Saved entries:
:::::
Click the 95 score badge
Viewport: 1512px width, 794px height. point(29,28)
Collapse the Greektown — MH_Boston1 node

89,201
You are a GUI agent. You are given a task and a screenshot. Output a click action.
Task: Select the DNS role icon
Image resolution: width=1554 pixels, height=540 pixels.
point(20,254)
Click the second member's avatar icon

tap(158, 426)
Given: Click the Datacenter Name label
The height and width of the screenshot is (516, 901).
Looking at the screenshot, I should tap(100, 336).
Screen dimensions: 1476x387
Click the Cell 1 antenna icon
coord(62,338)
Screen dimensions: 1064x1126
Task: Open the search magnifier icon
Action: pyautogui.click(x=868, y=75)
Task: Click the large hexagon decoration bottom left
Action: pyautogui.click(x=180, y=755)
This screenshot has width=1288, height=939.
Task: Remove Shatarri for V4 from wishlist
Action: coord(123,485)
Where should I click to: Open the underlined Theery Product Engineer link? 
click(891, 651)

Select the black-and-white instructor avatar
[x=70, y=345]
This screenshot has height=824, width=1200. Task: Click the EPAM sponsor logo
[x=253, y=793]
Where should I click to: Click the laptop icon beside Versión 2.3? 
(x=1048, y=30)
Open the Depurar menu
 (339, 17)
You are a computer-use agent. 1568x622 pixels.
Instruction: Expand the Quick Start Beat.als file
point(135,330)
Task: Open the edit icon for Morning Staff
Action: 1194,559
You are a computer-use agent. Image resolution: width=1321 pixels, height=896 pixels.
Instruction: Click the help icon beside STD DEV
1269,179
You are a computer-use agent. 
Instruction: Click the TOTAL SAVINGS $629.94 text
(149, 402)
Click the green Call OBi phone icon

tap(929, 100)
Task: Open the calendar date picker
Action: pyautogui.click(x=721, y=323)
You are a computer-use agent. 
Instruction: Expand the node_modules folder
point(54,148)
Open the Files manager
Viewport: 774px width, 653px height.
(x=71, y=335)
:::::
→ **What the exercise asks**
Copy out, word for word, the part of the entries above that begins at the line with "This screenshot has height=824, width=1200." and ends at the line with "You are a computer-use agent. Image", including both.

→ **Solved problem**
This screenshot has height=824, width=1200. Task: Click the EPAM sponsor logo
[x=253, y=793]
Where should I click to: Click the laptop icon beside Versión 2.3? 
(x=1048, y=30)
Open the Depurar menu
 (339, 17)
You are a computer-use agent. 1568x622 pixels.
Instruction: Expand the Quick Start Beat.als file
point(135,330)
Task: Open the edit icon for Morning Staff
Action: 1194,559
You are a computer-use agent. Image resolution: width=1321 pixels, height=896 pixels.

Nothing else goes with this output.